TCCs are effective for a number of reasons in addition to their ability to mitigate pressure. They may help reduce or control edema and potentially protect the foot from infection (10). However, the most important attribute of the TCC may be its ability to "force compliance." The patient has little choice other than to adhere to the regimen prescribed by the clinician, because the device is not easily removable. Furthermore, based on the results of the present study, it seems that the TCC may significantly curtail activity, thereby reducing the number of cycles of repetitive stress on an already open wound. It should be noted in this study that patients were relied upon to wear the pedometers just as they were relied upon to wear the off-loading devices. Ideally, we could use an activity monitor that was less reliant on patient compliance.

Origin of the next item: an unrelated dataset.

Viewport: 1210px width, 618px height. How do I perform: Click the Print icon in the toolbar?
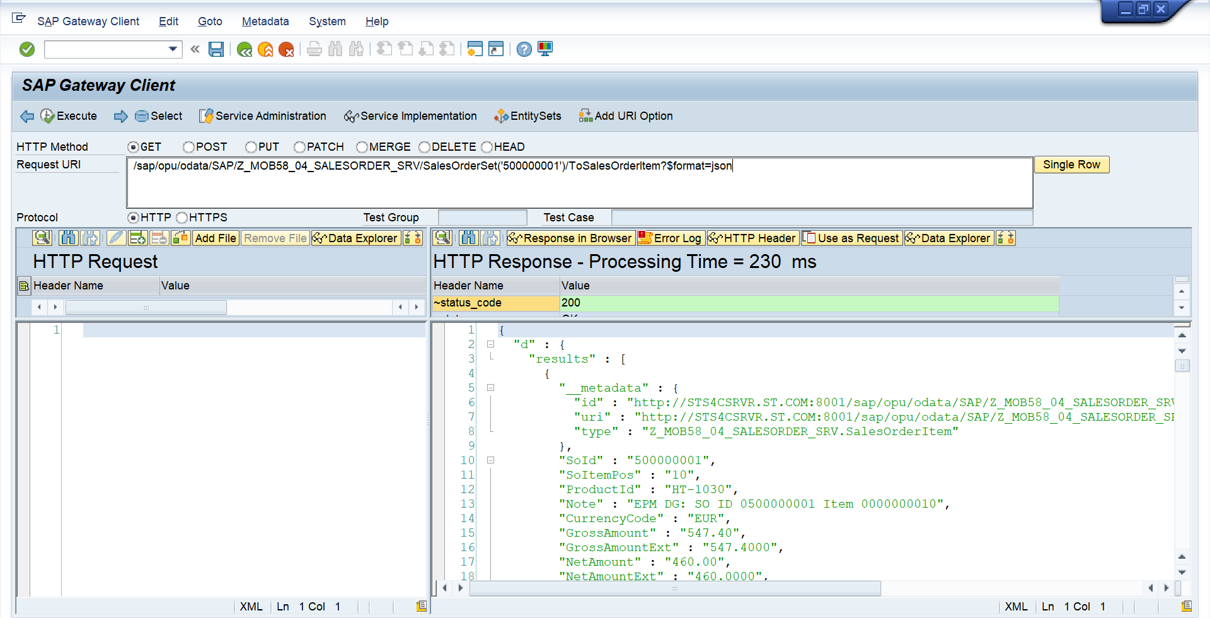point(314,49)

Lavery et al. (14) reported that there was not a practically appreciable difference between some RCWs (such as the Aircast) and TCC with respect to ability to off-load the plantar aspect of the foot. However, the present study suggests that a higher prevalence of healing exists in patients treated with TCCs. When discussing a removable device, it is perhaps the removability that is its biggest detriment. Perhaps two additional variables that should be added to the equation leading to device selection should be level of activity and compliance of the patient.

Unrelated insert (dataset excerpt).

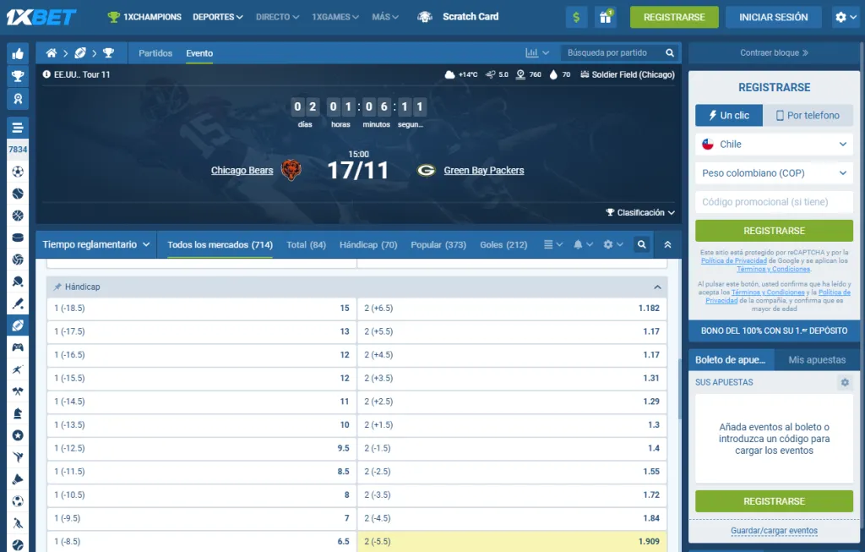Expand the Tiempo reglamentario dropdown
The height and width of the screenshot is (552, 865).
click(95, 244)
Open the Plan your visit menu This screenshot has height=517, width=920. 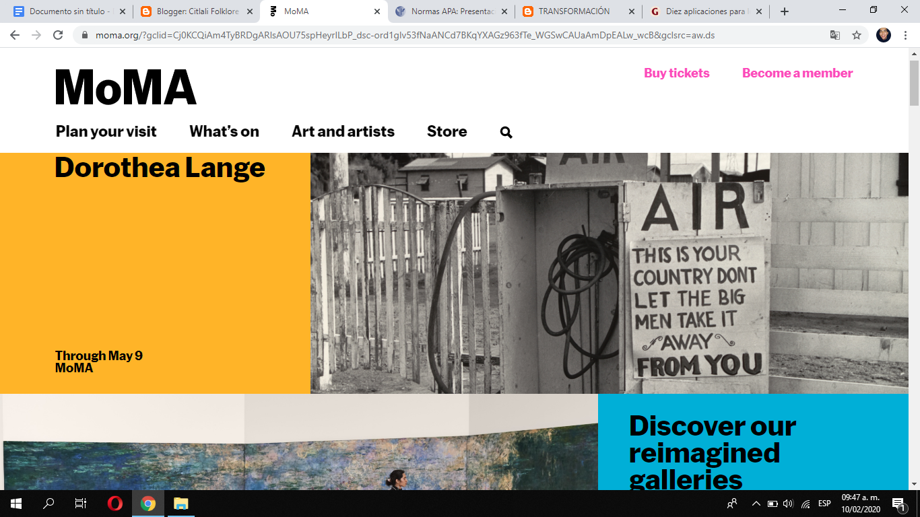pos(106,131)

The above-described advantages make the TCC an attractive choice to off-load the diabetic foot ulcer. However, there are a number of potential negative detractors that may dissuade some clinicians from using this modality. Most clinics or practices do not have a physician or cast technician with training or experience to safely apply a TCC. Because improper cast application can cause skin irritation and, in some cases, even frank ulceration, which can be a most unappealing characteristic. In addition, TCCs do not allow patients, family members, or health-care providers to assess the foot or wound on a daily basis. Therefore, advanced wound healing modalities that require daily applications may not be suitable for use with patients using a nonremovable device such as the TCC. Additionally, many patients experience problems with activities of daily living, such as bathing and sleeping. Also, certain designs of TCCs may exacerbate postural instability (26). Finally, TCCs generally are contraindicated for wounds with soft-tissue infections or osteomyelitis. Any one of the above reasons may compel the clinician to elect to use devices other than the TCC for off-loading the wound for a given patient. Additionally, one may argue that upfront costs for treatment of wounds with a TCC are higher. The general cost in materials alone for a TCC is approximately $50–75. When multiplied by the cost of each subsequent cast change (generally at least weekly for the duration of the wound), this can certainly exceed the $150–200 for the RCW and $25–75 for accommodative sandals such as the half-shoe. However, one may argue that a significantly faster healing time would negate the added cost in supplies. Clearly, this issue requires further study.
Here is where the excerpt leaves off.